The monster didn’t let him escape, though. Bob screamed as he felt the claws of one of its hands slash downward across his back, opening it up. He toppled face first onto the street, breaking his nose in the process. Bob tasted his own blood in his mouth as he rolled over to see the monster towering over him. He threw his arms up to protect his face as the monster took another swipe at him. Screaming, Bob rolled sideways, trying to get away from the monster as it reached for him. The thing was so fast he didn’t have a chance.
Its fingers sank into the side of his chest where it had grabbed him as it lifted him up from the street. Bob’s legs kicked in the air beneath him as the monster raised him up above its head, staring into his eyes. Then the monster laughed. It was the most horrific and chilling noise Bob had ever heard. There was nothing human or even animal about it. It was like the noise of a coughing grave.
Bob’s hands closed tight around the arm the monster held him with as he struggled to pry himself loose from its grip. The monster laughed again, pulling him closer to it. With a twitch of its hand, the monster snapped Bob’s neck.
* * * * *
Chapter 43
“Joe!” Brook’s voice rang out over his comm. “Do you have eyes on Weaver?”
“Negative!” Joe shouted, leaping and running across the wall that surrounded Harold’s Colony, “but I’ve got eyes on the monster!”
“What?” Brook asked. “Say again?”
“The monster…at least I think it’s our monster…is booking it toward Strider.”
“Oh, frag,” he heard Brook mutter.
“Seal the ship!” Joe barked at her. “I’m coming to you as fast as I can. Let Miranda and the old man know to meet me there.”
“Roger that,” Brook answered.
Joe jumped, grabbing onto a rail, and slid to the ground below the wall. His heart was pounding in his chest, more from his fear for Brook than how he was pushing himself.
At Strider, Shan and Earl were standing guard. Earl was puffing on a cigarette as he noticed Shan suddenly draw two of her knives.
“Something’s coming this way,” the slender blonde warned him.
Earl flicked the remains of his cigarette away and rested his hands on the butts of his revolvers, taking a look around.
“You heard that a minute ago?” Shan asked. “That was gunfire.”
“You’re so itching for a fight you’re hearing things,” Earl told her but kept his hands on his guns.

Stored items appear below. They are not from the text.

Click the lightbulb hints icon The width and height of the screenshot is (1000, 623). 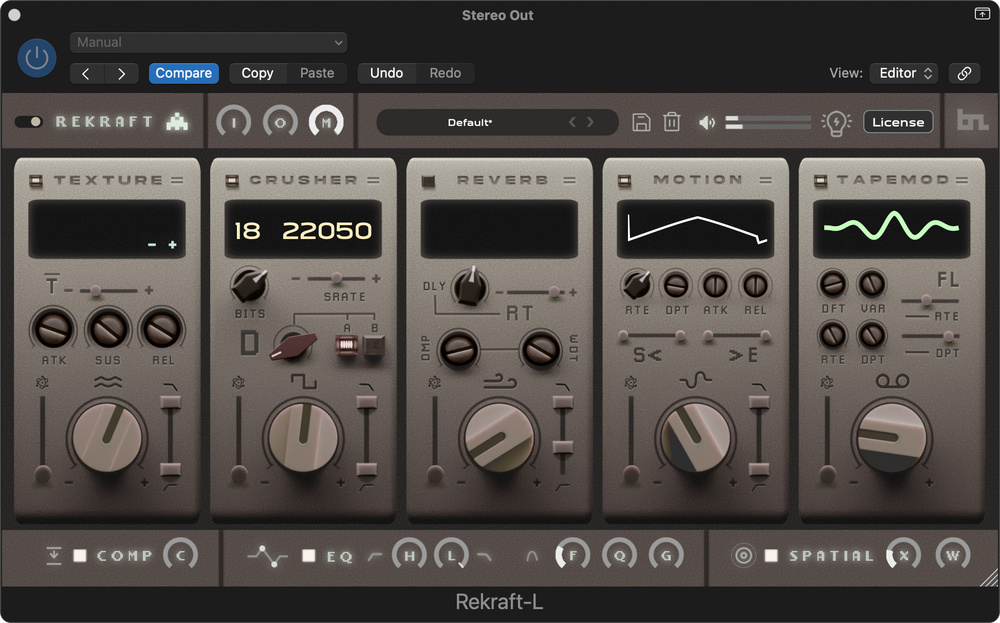[x=836, y=122]
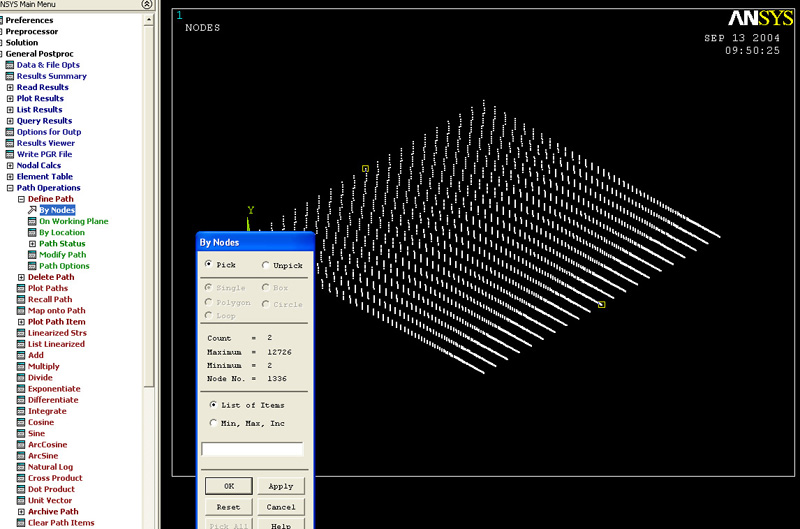Screen dimensions: 800x529
Task: Collapse the ANSYS Main Menu panel chevron
Action: pyautogui.click(x=147, y=5)
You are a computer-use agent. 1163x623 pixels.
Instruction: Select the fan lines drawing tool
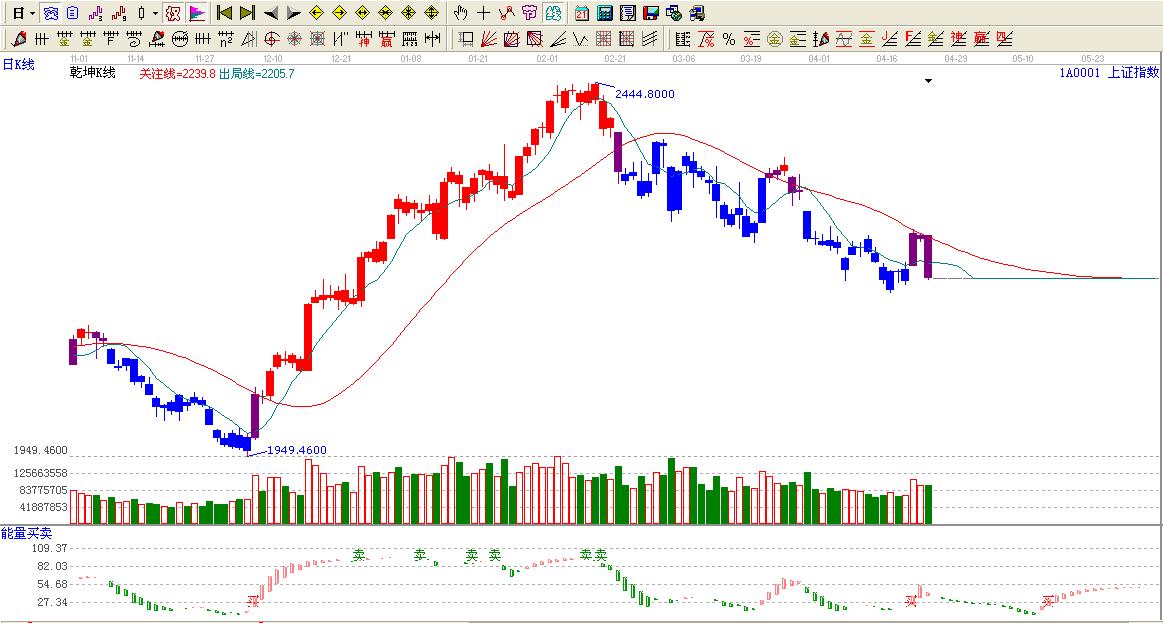pos(489,39)
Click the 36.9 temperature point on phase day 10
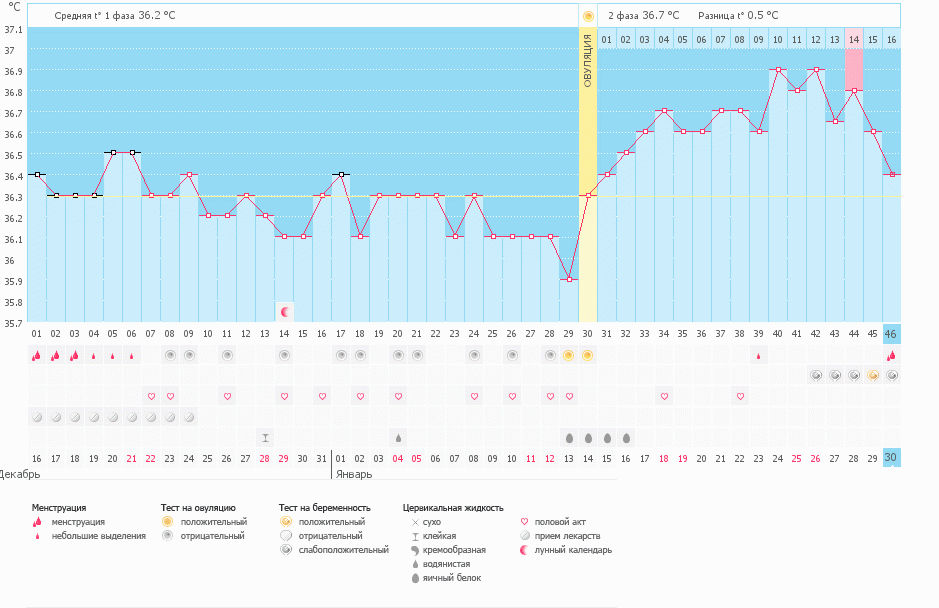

They both looked in the direction of the colony’s wall as the monster came tearing through its gates. The creature smashed through them effortlessly. It stood nearly ten feet tall, its eyes glowing red in the starlight.
“Frag!” Shan yelled as Earl’s pistols cleared the holsters on his belt. They came out blazing. Earl moved like lightning as he fired at the approaching monster. Earl’s first four shots slammed into the monster’s midsection, punching holes into the monster’s guts. His next four cracked ribs as they struck the monster’s chest. The shots did nothing to slow the monster’s charge, but it looked like they really ticked it off. Earl slowed his rate of fire, steadying his hands as he took aim at the thing’s head. He fired one shot from his right gun and followed it up with one from his left. Earl’s bullets found their targets, tearing into the monster’s eyes. The beast reared its head back, howling like a wounded animal. That was when Shan got into the game.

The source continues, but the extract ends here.